The chief authority Chitty takes aim at in Sexual Hegemony is Michel Foucault, the theorist whose work made HistCon possible. His History of Sexuality had an explosive effect on the twentieth-century postwar intellectual scene, because he had figured out a way to speak about sex and capitalist development in the same breath. Among its sledgehammer ideas is that the new medical science of the nineteenth century produced the “homosexual” by defining it. For Foucault, repressive forces don’t just push marginalized communities to the edges of society but cause them to exist.
The problem with this argument, Chitty thinks, is that it frames oppressed communities as totally passive, as well as suggesting that there is some unique quality to modern gay sex that it never had before. Foucault’s argument doesn’t much account for what was happening before modern science reached its position of authority. Surely there were changes going on in the way people formed sexual relationships as capitalism marched across the globe, Chitty insists, that we can read about and observe in action?
It matters what we forget and what we remember. Perhaps the saddest moment in the book comes toward its end, when Chitty notes that the “boldest propositions have tended to be advanced at the margins of gay history, buried in endnotes or writing not published in the historian’s lifetime.” It’s certainly true here. Lovingly, he frames Sexual Hegemony as a tribute to the unremembered working-class gays of centuries past, who have not been part of the inherently elitist microscope of queer literature. “The oblivion faced by working-class homosexuals was an oblivion of historical memory,” Chitty writes; “by contrast, their elite counterparts left behind a labyrinthine wardrobe of tortured interiority, self-involvement, and coded references in which subsequent generations of queer readers have wandered.”
When we do history this way, Chitty argues, we can sidestep the problem of trying to guess whether queers from history were “authentically gay” or just responding to the pressures of poverty or class hierarchy. We think of modern queer sexuality as defined by the individual’s freedom: a tenet we can see most clearly in the importance we place on the concept of consent. When we read about a poor teenaged boy having sex with rich older men in early modern Venice, our ordinary language of consent just doesn’t apply. But this binary between “real” and “situational” gayness is a false one, Chitty thinks. All sexual encounters, whether present-day or historical, are subject to the contingencies of time and place and power dynamics.
The story behind Chris Chitty’s book also moved me, for a reason the author himself specified. Gay people, he writes, have a particular desire to understand themselves as part of history, for the very reason that we don’t see ourselves in the past.
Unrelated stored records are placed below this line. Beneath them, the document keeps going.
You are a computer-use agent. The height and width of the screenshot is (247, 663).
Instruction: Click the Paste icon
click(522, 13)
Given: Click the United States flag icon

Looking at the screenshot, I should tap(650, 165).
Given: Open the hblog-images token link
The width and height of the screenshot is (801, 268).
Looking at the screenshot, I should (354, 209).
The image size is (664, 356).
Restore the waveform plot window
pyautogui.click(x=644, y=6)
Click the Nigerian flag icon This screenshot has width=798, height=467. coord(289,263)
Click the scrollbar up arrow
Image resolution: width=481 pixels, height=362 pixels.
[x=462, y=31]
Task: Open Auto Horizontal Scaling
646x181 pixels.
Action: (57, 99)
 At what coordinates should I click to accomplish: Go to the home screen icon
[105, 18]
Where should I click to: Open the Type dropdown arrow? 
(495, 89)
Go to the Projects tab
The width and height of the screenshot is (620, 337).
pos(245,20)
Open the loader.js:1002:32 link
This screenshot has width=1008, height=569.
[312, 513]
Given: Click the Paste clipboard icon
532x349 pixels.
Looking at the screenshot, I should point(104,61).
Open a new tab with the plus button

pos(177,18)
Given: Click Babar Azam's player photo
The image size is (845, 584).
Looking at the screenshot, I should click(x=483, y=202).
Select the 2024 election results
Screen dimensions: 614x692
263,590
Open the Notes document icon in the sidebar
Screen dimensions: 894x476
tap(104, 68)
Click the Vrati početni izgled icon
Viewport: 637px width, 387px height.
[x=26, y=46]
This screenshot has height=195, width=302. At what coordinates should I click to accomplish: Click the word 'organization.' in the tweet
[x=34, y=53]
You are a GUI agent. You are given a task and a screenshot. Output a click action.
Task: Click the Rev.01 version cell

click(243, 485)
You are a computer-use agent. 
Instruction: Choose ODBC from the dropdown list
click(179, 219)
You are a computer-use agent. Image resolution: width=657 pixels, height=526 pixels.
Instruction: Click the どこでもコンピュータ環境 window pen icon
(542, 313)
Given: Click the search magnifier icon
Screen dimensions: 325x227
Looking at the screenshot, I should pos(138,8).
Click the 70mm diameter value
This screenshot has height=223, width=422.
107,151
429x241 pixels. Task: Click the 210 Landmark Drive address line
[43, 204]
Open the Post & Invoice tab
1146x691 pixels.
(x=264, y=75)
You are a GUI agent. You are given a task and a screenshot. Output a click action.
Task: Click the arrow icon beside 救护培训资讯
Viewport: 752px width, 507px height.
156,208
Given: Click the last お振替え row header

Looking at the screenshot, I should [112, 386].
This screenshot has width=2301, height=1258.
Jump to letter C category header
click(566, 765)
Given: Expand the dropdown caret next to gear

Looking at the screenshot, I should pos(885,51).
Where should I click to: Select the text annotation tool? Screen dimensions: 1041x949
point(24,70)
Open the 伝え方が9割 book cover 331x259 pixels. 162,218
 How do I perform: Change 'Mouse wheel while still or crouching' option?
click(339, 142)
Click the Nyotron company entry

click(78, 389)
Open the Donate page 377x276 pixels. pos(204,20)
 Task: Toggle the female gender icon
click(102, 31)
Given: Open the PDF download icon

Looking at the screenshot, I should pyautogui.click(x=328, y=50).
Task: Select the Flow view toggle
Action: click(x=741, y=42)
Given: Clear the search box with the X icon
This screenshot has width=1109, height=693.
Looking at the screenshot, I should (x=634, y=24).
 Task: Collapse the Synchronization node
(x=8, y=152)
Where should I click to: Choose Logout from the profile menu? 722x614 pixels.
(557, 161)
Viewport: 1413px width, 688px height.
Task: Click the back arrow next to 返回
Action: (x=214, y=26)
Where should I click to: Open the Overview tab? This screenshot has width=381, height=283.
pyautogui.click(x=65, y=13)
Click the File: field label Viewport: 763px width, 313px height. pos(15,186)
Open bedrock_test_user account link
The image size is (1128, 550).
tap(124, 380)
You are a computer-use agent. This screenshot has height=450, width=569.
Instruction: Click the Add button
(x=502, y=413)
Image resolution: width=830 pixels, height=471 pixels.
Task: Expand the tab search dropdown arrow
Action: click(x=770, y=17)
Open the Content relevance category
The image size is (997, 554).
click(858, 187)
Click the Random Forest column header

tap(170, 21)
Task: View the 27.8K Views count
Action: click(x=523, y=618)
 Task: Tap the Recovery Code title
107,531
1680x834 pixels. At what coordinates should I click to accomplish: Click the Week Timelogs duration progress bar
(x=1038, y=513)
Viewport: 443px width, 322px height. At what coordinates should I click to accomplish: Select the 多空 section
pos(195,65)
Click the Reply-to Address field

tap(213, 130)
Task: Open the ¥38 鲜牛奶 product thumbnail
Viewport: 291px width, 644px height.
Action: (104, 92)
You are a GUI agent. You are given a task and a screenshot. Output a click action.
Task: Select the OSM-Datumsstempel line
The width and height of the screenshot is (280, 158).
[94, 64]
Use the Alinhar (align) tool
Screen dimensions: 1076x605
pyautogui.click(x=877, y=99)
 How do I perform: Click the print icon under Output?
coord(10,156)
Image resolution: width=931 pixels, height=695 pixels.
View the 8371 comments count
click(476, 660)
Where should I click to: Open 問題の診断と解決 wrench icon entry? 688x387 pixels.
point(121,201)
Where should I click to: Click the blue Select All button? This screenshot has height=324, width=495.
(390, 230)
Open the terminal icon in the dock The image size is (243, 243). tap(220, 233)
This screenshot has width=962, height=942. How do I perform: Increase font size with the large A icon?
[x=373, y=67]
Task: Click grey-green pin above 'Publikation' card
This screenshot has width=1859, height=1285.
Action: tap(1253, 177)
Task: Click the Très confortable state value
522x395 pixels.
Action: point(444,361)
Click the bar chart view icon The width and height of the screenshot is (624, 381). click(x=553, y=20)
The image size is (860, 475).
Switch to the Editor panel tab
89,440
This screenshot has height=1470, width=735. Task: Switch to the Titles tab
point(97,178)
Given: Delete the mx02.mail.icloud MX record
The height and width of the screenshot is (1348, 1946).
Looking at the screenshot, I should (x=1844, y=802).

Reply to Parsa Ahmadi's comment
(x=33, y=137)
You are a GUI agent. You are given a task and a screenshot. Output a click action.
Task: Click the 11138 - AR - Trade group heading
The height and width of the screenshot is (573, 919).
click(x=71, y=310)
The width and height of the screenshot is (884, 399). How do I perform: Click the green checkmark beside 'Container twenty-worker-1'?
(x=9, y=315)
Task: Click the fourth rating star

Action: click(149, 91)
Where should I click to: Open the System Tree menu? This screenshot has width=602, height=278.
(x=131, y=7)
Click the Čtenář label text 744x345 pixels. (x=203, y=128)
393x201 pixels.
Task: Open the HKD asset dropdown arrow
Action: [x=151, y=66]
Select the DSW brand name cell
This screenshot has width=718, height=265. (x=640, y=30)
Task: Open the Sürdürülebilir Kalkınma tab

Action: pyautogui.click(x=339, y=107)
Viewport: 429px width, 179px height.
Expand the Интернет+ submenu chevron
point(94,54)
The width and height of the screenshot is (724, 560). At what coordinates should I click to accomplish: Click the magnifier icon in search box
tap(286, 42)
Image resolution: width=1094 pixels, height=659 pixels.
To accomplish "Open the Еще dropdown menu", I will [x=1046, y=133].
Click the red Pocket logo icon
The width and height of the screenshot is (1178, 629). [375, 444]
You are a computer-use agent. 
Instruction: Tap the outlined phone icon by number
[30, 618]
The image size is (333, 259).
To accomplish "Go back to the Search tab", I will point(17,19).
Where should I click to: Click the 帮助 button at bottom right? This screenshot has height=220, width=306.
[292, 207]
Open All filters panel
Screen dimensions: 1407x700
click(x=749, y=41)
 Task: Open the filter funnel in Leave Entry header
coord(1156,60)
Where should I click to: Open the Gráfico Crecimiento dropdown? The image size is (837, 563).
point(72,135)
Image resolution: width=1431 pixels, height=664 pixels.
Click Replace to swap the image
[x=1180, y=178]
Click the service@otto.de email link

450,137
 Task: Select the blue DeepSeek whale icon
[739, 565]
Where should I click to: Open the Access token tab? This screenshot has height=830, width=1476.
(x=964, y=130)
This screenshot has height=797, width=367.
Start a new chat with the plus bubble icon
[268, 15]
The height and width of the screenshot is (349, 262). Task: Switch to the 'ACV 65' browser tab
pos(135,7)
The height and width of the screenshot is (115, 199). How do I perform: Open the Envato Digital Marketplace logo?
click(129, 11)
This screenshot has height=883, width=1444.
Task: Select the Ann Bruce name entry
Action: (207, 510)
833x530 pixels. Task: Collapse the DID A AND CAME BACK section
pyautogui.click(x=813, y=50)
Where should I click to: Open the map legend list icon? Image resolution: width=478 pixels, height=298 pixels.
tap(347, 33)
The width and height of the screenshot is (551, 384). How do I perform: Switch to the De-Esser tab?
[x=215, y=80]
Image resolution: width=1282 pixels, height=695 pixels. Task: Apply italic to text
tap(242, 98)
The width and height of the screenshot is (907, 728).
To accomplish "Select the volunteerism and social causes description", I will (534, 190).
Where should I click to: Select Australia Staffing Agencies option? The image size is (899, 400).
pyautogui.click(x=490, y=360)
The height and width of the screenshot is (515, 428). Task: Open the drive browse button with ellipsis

This makes the “homosexual desire for history … itself historical,” he writes, a phenomenon that always leads us to feeling out of place, cut off from solidarity. We have an uncertain kinship with the misunderstood and the dead, who have also lost their place in the world. The desire for history that runs so hot through queers today is also a desire to recognize and be recognized. Both a labor of love and a collaboration across the frontier of death, Sexual Hegemony is one of that desire’s most uniquely affecting expressions.